## PROBLEM DETAILS
Output the lines from the top of the entries below to the line with "Task: Share the AMAZING support tweet", both included, exactly and without pictures.

## INPUT MATERIAL
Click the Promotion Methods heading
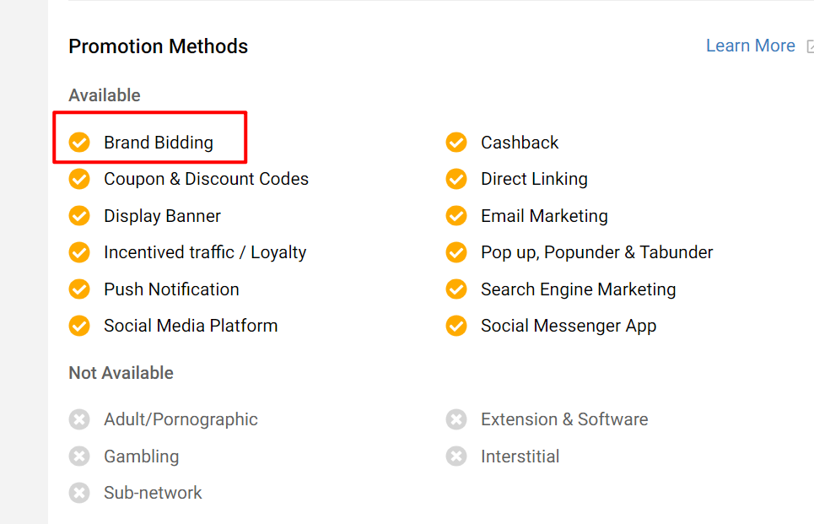The width and height of the screenshot is (814, 524). point(158,46)
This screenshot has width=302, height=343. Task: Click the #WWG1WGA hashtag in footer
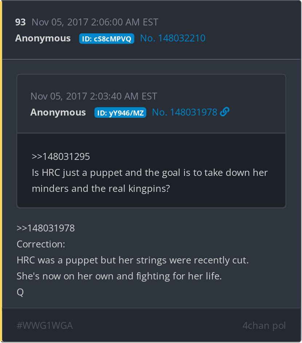point(45,326)
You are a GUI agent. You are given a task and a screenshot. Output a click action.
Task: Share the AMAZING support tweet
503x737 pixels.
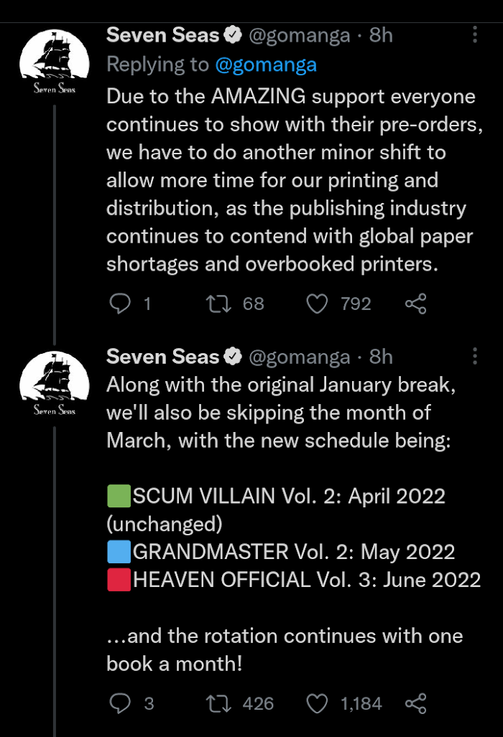tap(416, 304)
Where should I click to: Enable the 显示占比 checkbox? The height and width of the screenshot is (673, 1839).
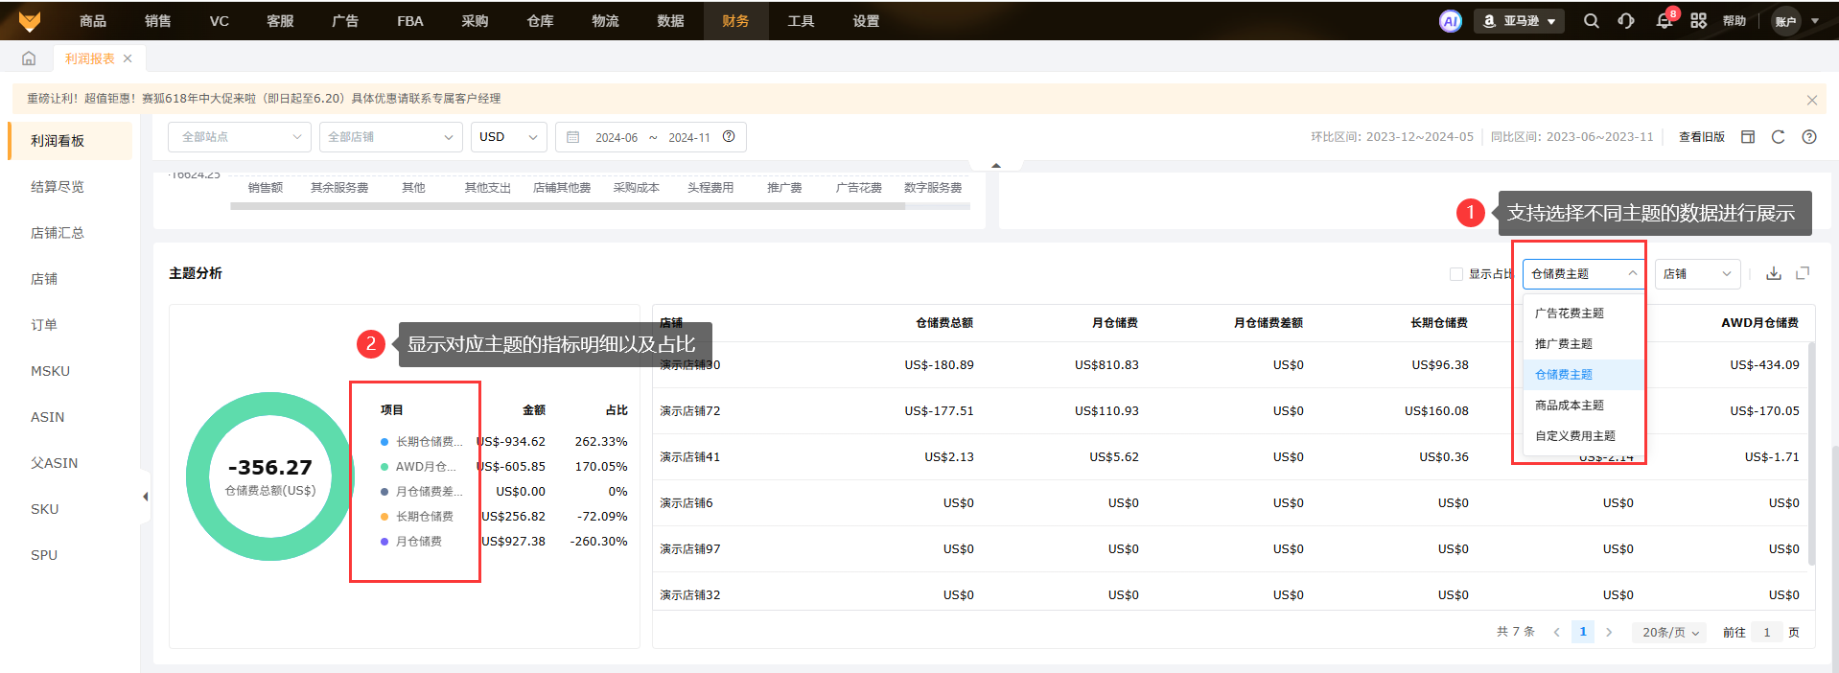[x=1456, y=274]
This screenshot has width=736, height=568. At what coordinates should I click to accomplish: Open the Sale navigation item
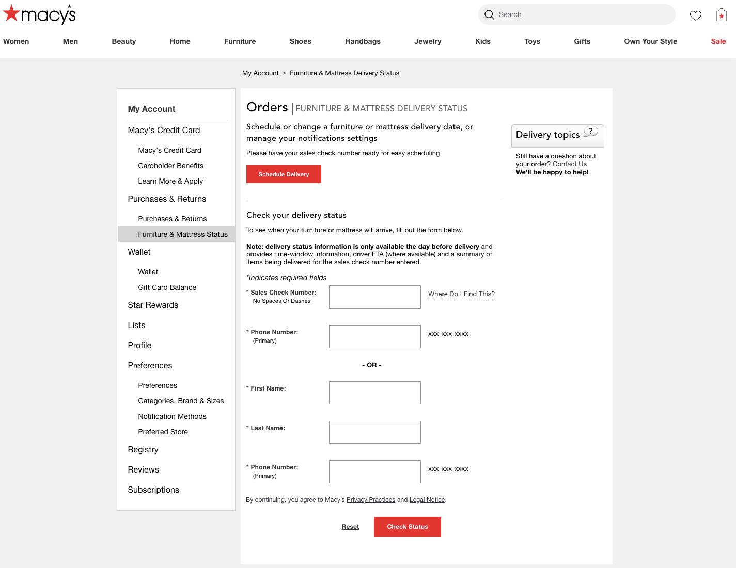pos(718,41)
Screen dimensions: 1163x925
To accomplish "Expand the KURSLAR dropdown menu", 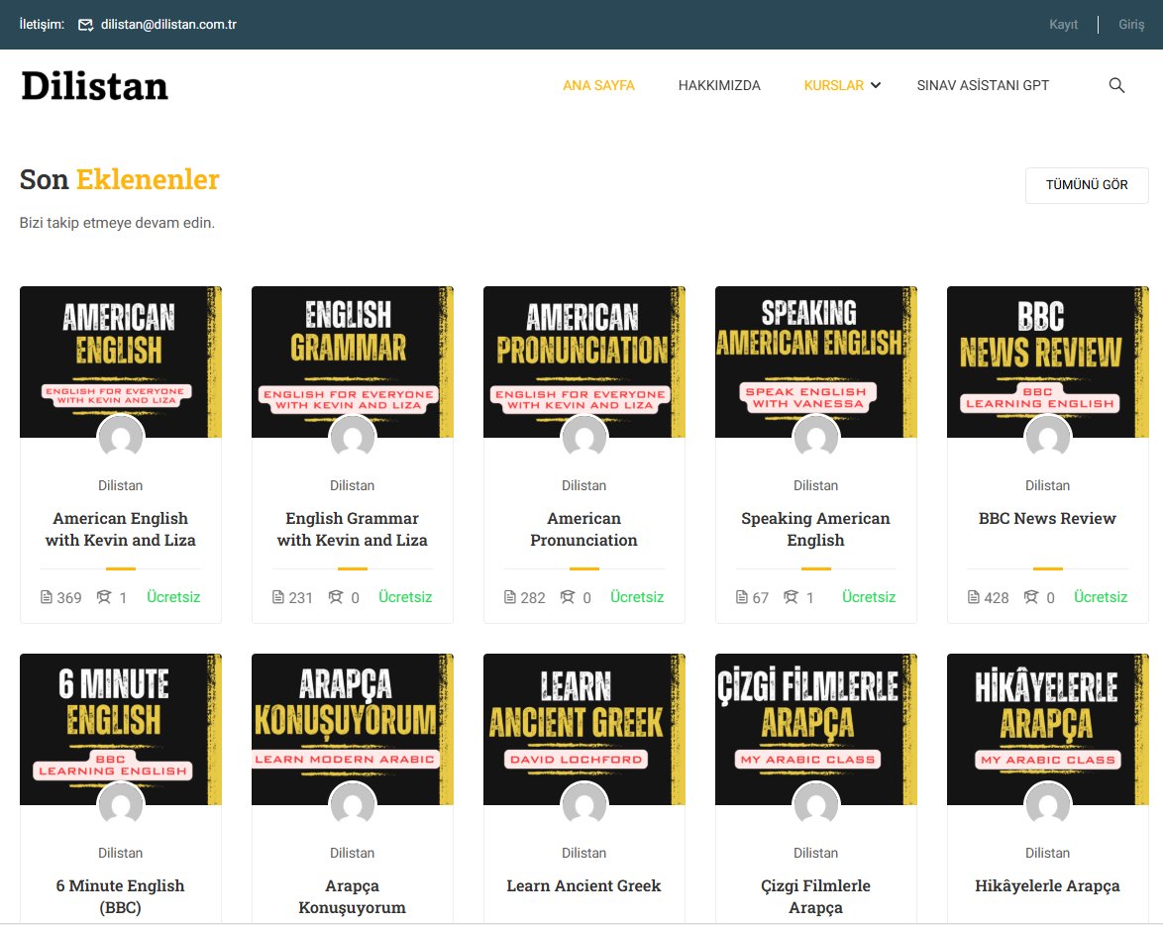I will point(833,85).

## RESPONSE BOX
Click the Promotion Methods heading
The width and height of the screenshot is (814, 524). point(158,46)
This screenshot has width=302, height=343. Task: Click the #WWG1WGA hashtag in footer
point(45,326)
You are a GUI agent. You are given a task and a screenshot. Output a click action.
Task: Share the AMAZING support tweet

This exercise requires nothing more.